Auf diese Weise verkauft er rund die Hälfte seiner Ski direkt in seinem Fabrikladen. Die andere Hälfte geht an Sportgeschäfte von Sörenberg über Saas-Fee bis Zermatt, «meist für die Vermietung». Übers Internet hingegen setzt er kaum Ski ab – «zu unpersönlich».
Das Geschäft verlangt viel vom passionierten Skifahrer, der nur selten noch auf der Piste anzutreffen ist – meist als Berater bei Skitests. Immerhin gönnt sich Unternährer im Sommer jeweils ausgedehntere Ferien mit seiner Frau («um die Welt ein wenig kennen zu lernen»), zwischendurch auch gerne einen Städtetrip mit seinen zwei erwachsenen Kindern. «Meine Familie ist ein wichtiger Ausgleich – quasi mein Hobby.»
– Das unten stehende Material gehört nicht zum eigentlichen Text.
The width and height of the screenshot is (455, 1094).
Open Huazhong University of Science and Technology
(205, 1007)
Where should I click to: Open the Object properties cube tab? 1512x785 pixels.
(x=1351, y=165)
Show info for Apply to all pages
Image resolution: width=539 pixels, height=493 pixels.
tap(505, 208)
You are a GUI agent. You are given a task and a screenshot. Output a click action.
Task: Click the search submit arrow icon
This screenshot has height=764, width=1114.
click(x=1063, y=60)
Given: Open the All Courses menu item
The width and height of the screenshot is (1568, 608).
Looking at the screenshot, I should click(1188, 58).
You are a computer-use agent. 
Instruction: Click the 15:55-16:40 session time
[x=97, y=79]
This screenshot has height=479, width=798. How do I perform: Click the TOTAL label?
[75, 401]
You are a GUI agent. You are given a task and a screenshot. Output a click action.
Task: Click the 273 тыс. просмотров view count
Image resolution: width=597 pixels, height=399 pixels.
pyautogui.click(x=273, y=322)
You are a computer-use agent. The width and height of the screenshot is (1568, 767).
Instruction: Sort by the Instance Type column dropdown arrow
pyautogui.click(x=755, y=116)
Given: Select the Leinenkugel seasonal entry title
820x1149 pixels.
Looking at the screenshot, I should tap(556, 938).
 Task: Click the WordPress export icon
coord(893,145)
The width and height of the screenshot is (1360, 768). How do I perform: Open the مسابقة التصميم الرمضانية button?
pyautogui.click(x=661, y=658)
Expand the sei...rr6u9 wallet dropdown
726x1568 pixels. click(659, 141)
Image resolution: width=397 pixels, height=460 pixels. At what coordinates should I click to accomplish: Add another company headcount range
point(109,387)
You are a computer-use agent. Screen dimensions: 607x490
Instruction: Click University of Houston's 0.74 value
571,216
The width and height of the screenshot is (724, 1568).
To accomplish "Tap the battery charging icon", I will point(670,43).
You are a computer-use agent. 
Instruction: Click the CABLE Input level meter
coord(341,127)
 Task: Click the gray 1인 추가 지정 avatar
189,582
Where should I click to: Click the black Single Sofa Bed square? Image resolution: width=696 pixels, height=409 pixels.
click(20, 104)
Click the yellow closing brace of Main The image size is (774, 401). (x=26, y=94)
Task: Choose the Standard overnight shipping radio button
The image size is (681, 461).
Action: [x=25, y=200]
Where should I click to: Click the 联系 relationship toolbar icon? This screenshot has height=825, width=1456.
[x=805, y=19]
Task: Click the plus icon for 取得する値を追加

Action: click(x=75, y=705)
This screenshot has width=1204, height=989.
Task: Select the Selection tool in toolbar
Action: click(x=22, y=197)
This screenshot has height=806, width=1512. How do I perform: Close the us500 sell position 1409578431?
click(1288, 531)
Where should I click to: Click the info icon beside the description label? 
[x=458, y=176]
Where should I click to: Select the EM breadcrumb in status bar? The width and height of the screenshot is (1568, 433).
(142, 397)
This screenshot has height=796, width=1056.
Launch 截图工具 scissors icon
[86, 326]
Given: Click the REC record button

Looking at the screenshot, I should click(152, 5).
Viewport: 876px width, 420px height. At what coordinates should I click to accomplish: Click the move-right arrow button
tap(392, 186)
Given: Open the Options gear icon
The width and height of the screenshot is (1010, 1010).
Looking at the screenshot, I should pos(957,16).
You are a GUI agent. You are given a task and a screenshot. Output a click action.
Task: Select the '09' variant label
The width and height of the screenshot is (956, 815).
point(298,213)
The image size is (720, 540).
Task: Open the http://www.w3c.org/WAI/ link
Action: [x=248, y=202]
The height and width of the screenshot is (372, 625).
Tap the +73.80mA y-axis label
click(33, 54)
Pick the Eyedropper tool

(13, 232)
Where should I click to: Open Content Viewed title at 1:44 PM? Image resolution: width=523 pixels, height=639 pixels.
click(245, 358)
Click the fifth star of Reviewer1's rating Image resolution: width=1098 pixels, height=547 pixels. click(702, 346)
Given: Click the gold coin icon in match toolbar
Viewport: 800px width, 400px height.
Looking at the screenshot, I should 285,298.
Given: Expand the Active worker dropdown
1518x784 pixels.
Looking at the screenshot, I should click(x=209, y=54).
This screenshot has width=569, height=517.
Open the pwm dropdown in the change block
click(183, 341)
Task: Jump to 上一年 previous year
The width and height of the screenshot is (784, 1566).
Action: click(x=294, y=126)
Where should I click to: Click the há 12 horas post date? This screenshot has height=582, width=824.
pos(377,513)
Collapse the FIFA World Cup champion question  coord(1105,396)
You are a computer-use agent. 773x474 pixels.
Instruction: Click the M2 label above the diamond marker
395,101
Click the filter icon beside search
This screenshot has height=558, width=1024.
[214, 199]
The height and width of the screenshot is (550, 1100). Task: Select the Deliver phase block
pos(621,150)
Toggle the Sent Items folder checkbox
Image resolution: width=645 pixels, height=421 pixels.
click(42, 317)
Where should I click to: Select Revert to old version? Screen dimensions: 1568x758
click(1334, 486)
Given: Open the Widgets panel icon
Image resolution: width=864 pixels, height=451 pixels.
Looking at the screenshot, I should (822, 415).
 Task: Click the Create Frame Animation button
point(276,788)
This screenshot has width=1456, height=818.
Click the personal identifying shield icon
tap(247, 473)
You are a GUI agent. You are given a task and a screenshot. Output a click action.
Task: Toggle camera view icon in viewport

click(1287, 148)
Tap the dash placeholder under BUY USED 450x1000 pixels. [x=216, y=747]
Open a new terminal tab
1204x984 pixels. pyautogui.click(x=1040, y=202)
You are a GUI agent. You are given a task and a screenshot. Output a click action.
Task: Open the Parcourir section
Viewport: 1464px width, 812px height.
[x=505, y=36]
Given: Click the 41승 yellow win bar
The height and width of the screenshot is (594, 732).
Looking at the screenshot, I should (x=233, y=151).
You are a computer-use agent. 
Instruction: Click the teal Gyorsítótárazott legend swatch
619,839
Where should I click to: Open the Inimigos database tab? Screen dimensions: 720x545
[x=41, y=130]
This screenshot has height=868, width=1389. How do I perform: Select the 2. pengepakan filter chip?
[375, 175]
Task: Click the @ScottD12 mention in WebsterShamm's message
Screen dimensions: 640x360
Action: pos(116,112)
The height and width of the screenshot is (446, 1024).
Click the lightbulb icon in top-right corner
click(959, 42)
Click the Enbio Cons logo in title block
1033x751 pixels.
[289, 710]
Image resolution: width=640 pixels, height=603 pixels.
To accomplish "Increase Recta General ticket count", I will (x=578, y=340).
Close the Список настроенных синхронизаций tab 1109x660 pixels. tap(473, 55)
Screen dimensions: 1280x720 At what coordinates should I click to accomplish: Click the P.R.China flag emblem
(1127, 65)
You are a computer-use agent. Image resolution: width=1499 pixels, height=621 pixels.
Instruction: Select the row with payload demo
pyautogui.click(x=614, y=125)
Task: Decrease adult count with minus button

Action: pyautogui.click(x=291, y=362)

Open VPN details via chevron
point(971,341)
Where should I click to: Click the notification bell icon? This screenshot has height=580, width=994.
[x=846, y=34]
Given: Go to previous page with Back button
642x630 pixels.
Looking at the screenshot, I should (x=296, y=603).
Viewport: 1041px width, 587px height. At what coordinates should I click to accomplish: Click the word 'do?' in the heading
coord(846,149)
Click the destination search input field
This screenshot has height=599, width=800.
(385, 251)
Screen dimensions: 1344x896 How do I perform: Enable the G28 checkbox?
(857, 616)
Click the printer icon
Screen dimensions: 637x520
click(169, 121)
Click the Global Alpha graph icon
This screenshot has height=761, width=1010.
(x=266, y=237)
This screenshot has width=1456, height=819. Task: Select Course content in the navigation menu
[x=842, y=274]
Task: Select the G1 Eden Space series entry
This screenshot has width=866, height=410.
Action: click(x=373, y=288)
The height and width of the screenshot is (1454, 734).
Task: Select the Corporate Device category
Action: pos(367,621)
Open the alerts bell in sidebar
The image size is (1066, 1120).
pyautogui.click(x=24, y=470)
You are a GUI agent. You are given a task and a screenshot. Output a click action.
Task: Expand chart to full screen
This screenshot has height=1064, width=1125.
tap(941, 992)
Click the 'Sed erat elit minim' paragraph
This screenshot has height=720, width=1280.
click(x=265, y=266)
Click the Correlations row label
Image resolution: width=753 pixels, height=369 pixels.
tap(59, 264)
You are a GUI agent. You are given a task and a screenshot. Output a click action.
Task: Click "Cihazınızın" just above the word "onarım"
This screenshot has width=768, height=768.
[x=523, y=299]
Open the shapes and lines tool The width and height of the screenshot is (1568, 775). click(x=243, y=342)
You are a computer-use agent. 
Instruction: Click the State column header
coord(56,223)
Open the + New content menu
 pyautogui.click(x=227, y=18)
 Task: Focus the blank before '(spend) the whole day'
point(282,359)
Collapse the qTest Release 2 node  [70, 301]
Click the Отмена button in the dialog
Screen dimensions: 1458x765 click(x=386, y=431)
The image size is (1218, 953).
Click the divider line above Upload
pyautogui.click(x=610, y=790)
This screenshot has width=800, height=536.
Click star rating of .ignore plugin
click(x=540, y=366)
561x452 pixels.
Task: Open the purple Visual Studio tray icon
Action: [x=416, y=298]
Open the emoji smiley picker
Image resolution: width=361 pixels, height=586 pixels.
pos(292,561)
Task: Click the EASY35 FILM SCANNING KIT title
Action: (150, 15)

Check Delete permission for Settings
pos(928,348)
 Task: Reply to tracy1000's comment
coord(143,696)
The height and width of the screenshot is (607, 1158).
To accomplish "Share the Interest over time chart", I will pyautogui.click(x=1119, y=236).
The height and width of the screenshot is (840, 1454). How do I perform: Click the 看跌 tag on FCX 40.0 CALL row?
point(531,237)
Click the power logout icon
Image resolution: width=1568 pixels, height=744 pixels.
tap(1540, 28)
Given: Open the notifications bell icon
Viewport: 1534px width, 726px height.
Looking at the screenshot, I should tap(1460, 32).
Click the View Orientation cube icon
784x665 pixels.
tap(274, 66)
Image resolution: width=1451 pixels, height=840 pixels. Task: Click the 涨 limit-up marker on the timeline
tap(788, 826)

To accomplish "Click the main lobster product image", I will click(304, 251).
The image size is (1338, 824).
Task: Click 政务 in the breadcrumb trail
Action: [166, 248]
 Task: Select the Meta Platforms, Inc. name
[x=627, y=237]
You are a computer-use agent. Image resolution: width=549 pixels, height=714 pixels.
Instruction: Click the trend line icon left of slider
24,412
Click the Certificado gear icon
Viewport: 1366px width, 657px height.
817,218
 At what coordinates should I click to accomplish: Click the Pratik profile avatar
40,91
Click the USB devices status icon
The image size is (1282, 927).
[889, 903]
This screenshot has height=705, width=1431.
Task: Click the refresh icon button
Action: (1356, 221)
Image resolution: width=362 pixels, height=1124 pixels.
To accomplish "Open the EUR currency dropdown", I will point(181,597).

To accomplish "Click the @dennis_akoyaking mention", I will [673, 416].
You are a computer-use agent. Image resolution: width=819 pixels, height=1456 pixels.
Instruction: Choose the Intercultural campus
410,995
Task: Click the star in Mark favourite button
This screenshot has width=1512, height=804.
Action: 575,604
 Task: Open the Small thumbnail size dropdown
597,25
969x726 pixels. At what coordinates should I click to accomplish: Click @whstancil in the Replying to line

Seine Umtriebigkeit und der Glaube an sein Produkt haben sich aber ausbezahlt: Unlängst hat er seine Entlebucher Edelski sogar auf einer Wintersportmesse in Peking ausgestellt. Der Unternehmer Unternährer hat Appetit bekommen auf mehr und will sich auch ein Stück vom riesigen chinesischen Markt sichern. Sein Auftritt hat denn auch einen chinesischen Händler überzeugt – das erste Paar Ski ist bereits in den Fernen Osten verfrachtet worden. Viele weitere sollen folgen. Das ist für Unternährer nicht nur eine grosse Genugtuung, sondern auch ein grosser ökonomischer Erfolg.